PSA. Which film structures currently present the biggest recyclability challenges within existing recovery systems?
TSF: The most significant recyclability challenges currently arise from multilayer laminate structures that combine incompatible polymer families within the same packaging format. Polyester–polyolefin combinations, metallized laminates, and certain coated barrier structures provide excellent functional performance but create complexity during mechanical recycling processes.
Polyester substrates contribute dimensional stability and thermal resistance, making them particularly valuable in high-speed packaging environments. Metallization layers provide strong oxygen and moisture barrier properties that are essential for extending shelf life in sensitive food applications. However, when such layers are combined with polyolefin sealing structures, separation during recycling becomes difficult, limiting compatibility with established recovery streams.
As a result, even though these materials perform efficiently during the packaging lifecycle, they present challenges at the end-of-life stage unless specialized recycling technologies are available.
This is precisely where recent advances in transparent barrier coatings and surface-engineered mono-material film platforms are becoming important. By enabling oxygen and moisture resistance within polyolefin-based structures, these technologies are helping reduce reliance on incompatible multilayer combinations in selected applications.
Over time, continued progress in coating science, compatibilizer systems, and advanced recycling technologies is expected to further expand the range of flexible packaging structures that can be aligned with circular recovery pathways.
PSA. What sustainability-driven innovations is Toppan Speciality Films developing to support customers in meeting upcoming regulatory requirements?
TSF: At Toppan Speciality Films, sustainability-oriented innovation is increasingly structured around enabling converters and brand owners to transition toward packaging architectures that remain compliant with evolving recyclability expectations without compromising functional performance requirements.
One of the key focus areas has been the development of mono-material structures that can replace laminate combinations in mainstream FMCG applications. Advances in orientation technology and surface engineering are allowing these structures to maintain machinability, sealing reliability, and stiffness characteristics comparable to conventional laminates.
In parallel, downgauged speciality substrates are being introduced across multiple application segments to reduce material consumption per pack while maintaining tensile strength and dimensional stability. These improvements directly contribute to lowering lifecycle plastic intensity while supporting EPR-aligned packaging strategies.

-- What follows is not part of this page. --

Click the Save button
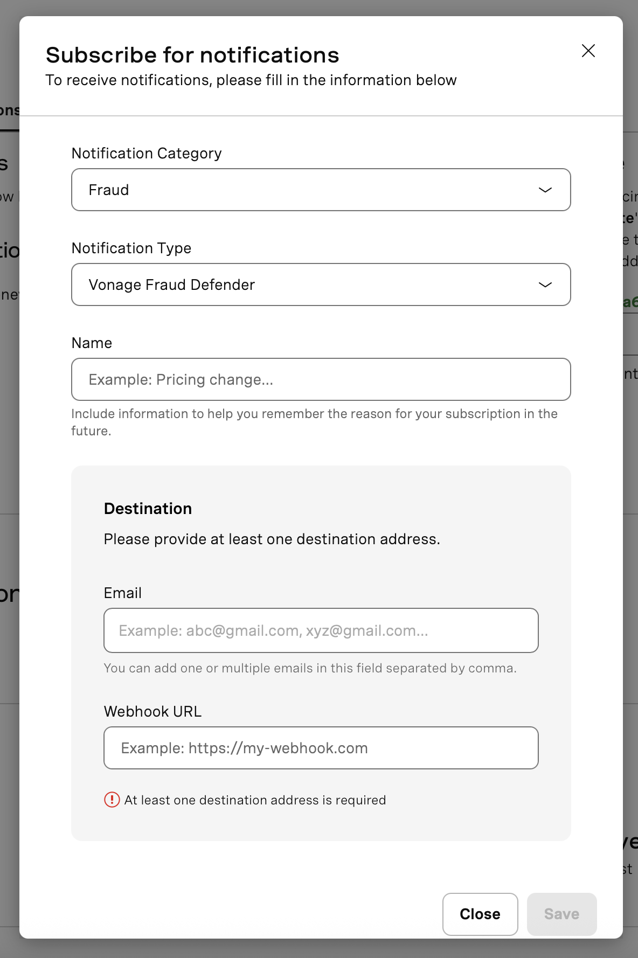The width and height of the screenshot is (638, 958). click(561, 914)
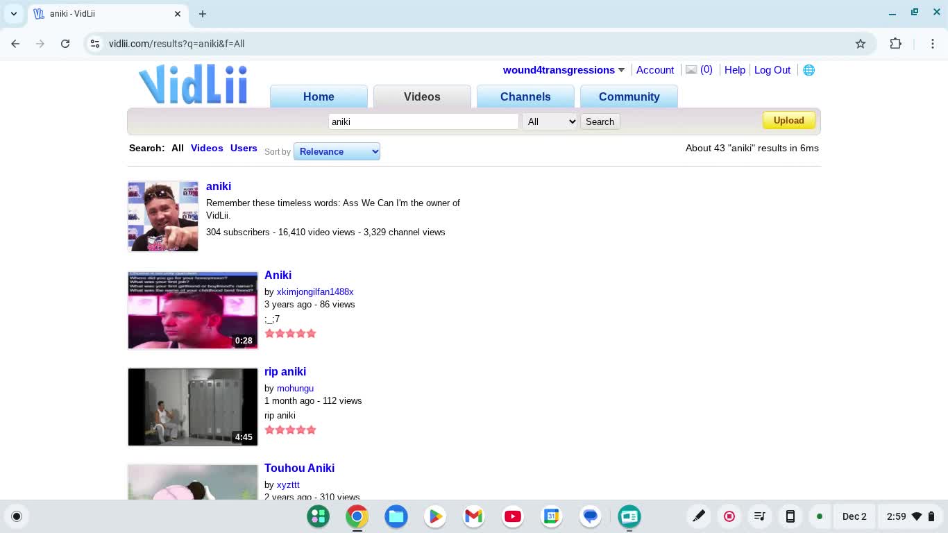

Another important area of development involves transparent barrier-coated film technologies that enable oxygen and moisture resistance within recyclable laminate systems. Such coatings reduce reliance on metallized polyester layers in selected packaging formats and support the transition toward mono-material compatibility with mechanical recycling streams.

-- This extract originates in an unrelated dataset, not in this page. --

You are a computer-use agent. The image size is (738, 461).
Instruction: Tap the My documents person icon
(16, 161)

The development of high heat-seal-strength BOPP film supports the design of mono-material laminates, enabling easier recycling, while also eliminating the need for conventional polyethylene sealing materials used with BOPP.
These innovation pathways are being validated in close collaboration with converters and brand owners to ensure that sustainability improvements translate into commercially scalable packaging solutions rather than remaining limited to laboratory-stage concepts.